PROMPT
Retype the entries in full, exactly.
** DATA FOR THIS EXERCISE follows **
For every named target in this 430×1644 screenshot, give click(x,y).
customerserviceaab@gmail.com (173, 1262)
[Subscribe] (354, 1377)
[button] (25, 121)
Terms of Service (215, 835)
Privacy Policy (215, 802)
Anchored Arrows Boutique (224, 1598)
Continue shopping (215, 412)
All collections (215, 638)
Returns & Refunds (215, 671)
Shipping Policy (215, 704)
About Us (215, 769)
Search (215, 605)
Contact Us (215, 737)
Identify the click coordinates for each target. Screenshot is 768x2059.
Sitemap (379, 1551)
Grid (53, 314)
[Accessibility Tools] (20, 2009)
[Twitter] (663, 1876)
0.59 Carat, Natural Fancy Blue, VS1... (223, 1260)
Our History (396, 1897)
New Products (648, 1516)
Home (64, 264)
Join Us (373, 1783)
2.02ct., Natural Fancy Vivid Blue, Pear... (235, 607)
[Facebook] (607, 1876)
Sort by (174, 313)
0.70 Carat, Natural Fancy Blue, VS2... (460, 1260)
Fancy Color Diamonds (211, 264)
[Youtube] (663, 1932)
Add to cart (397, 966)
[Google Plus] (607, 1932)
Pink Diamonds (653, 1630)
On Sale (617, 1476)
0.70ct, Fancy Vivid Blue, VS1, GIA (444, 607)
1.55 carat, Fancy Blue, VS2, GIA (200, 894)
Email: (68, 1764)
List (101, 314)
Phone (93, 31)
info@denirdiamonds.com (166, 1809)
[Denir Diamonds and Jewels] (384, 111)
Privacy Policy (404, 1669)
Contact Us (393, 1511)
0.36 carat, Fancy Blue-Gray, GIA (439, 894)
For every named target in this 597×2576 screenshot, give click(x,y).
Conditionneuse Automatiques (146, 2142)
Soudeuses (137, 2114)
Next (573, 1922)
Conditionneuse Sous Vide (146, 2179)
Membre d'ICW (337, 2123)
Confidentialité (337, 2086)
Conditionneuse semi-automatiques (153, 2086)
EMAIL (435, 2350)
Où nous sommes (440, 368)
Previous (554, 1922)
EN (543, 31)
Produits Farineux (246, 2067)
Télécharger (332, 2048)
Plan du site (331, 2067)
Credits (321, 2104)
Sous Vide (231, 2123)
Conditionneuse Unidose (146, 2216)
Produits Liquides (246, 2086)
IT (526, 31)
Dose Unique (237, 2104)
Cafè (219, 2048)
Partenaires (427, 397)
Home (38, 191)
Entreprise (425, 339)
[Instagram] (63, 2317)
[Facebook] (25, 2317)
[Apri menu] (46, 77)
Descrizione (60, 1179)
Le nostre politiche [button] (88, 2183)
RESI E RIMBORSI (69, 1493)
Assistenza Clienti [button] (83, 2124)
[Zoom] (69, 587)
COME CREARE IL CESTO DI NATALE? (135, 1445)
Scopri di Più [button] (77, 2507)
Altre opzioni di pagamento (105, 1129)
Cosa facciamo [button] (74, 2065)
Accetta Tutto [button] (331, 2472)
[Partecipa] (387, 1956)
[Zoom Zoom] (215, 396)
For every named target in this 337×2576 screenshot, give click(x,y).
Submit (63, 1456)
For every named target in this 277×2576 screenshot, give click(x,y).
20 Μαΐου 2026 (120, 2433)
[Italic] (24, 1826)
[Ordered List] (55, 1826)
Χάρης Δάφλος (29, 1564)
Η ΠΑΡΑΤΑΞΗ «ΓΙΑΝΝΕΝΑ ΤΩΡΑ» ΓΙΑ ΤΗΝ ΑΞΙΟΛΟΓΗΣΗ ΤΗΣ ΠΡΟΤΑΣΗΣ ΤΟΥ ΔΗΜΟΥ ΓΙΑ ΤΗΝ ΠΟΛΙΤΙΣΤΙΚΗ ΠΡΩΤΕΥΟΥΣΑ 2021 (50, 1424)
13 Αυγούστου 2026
** End of DATA FOR THIS EXERCISE **
SOLUTION
For every named target in this 430×1644 screenshot, give click(x,y).
customerserviceaab@gmail.com (173, 1262)
[Subscribe] (354, 1377)
[button] (25, 121)
Terms of Service (215, 835)
Privacy Policy (215, 802)
Anchored Arrows Boutique (224, 1598)
Continue shopping (215, 412)
All collections (215, 638)
Returns & Refunds (215, 671)
Shipping Policy (215, 704)
About Us (215, 769)
Search (215, 605)
Contact Us (215, 737)
Identify the click coordinates for each target. Screenshot is 768x2059.
Sitemap (379, 1551)
Grid (53, 314)
[Accessibility Tools] (20, 2009)
[Twitter] (663, 1876)
0.59 Carat, Natural Fancy Blue, VS1... (223, 1260)
Our History (396, 1897)
New Products (648, 1516)
Home (64, 264)
Join Us (373, 1783)
2.02ct., Natural Fancy Vivid Blue, Pear... (235, 607)
[Facebook] (607, 1876)
Sort by (174, 313)
0.70 Carat, Natural Fancy Blue, VS2... (460, 1260)
Fancy Color Diamonds (211, 264)
[Youtube] (663, 1932)
Add to cart (397, 966)
[Google Plus] (607, 1932)
Pink Diamonds (653, 1630)
On Sale (617, 1476)
0.70ct, Fancy Vivid Blue, VS1, GIA (444, 607)
1.55 carat, Fancy Blue, VS2, GIA (200, 894)
Email: (68, 1764)
List (101, 314)
Phone (93, 31)
info@denirdiamonds.com (166, 1809)
[Denir Diamonds and Jewels] (384, 111)
Privacy Policy (404, 1669)
Contact Us (393, 1511)
0.36 carat, Fancy Blue-Gray, GIA (439, 894)
For every named target in this 597×2576 screenshot, give click(x,y).
Conditionneuse Automatiques (146, 2142)
Soudeuses (137, 2114)
Next (573, 1922)
Conditionneuse Sous Vide (146, 2179)
Membre d'ICW (337, 2123)
Confidentialité (337, 2086)
Conditionneuse semi-automatiques (153, 2086)
EMAIL (435, 2350)
Où nous sommes (440, 368)
Previous (554, 1922)
EN (543, 31)
Produits Farineux (246, 2067)
Télécharger (332, 2048)
Plan du site (331, 2067)
Credits (321, 2104)
Sous Vide (231, 2123)
Conditionneuse Unidose (146, 2216)
Produits Liquides (246, 2086)
IT (526, 31)
Dose Unique (237, 2104)
Cafè (219, 2048)
Partenaires (427, 397)
Home (38, 191)
Entreprise (425, 339)
[Instagram] (63, 2317)
[Facebook] (25, 2317)
[Apri menu] (46, 77)
Descrizione (60, 1179)
Le nostre politiche [button] (88, 2183)
RESI E RIMBORSI (69, 1493)
Assistenza Clienti [button] (83, 2124)
[Zoom] (69, 587)
COME CREARE IL CESTO DI NATALE? (135, 1445)
Scopri di Più [button] (77, 2507)
Altre opzioni di pagamento (105, 1129)
Cosa facciamo [button] (74, 2065)
Accetta Tutto [button] (331, 2472)
[Partecipa] (387, 1956)
[Zoom Zoom] (215, 396)
For every named target in this 337×2576 screenshot, give click(x,y).
Submit (63, 1456)
For every named target in this 277×2576 screenshot, give click(x,y).
20 Μαΐου 2026 (120, 2433)
[Italic] (24, 1826)
[Ordered List] (55, 1826)
Χάρης Δάφλος (29, 1564)
Η ΠΑΡΑΤΑΞΗ «ΓΙΑΝΝΕΝΑ ΤΩΡΑ» ΓΙΑ ΤΗΝ ΑΞΙΟΛΟΓΗΣΗ ΤΗΣ ΠΡΟΤΑΣΗΣ ΤΟΥ ΔΗΜΟΥ ΓΙΑ ΤΗΝ ΠΟΛΙΤΙΣΤΙΚΗ ΠΡΩΤΕΥΟΥΣΑ 2021 (50, 1424)
13 Αυγούστου 2026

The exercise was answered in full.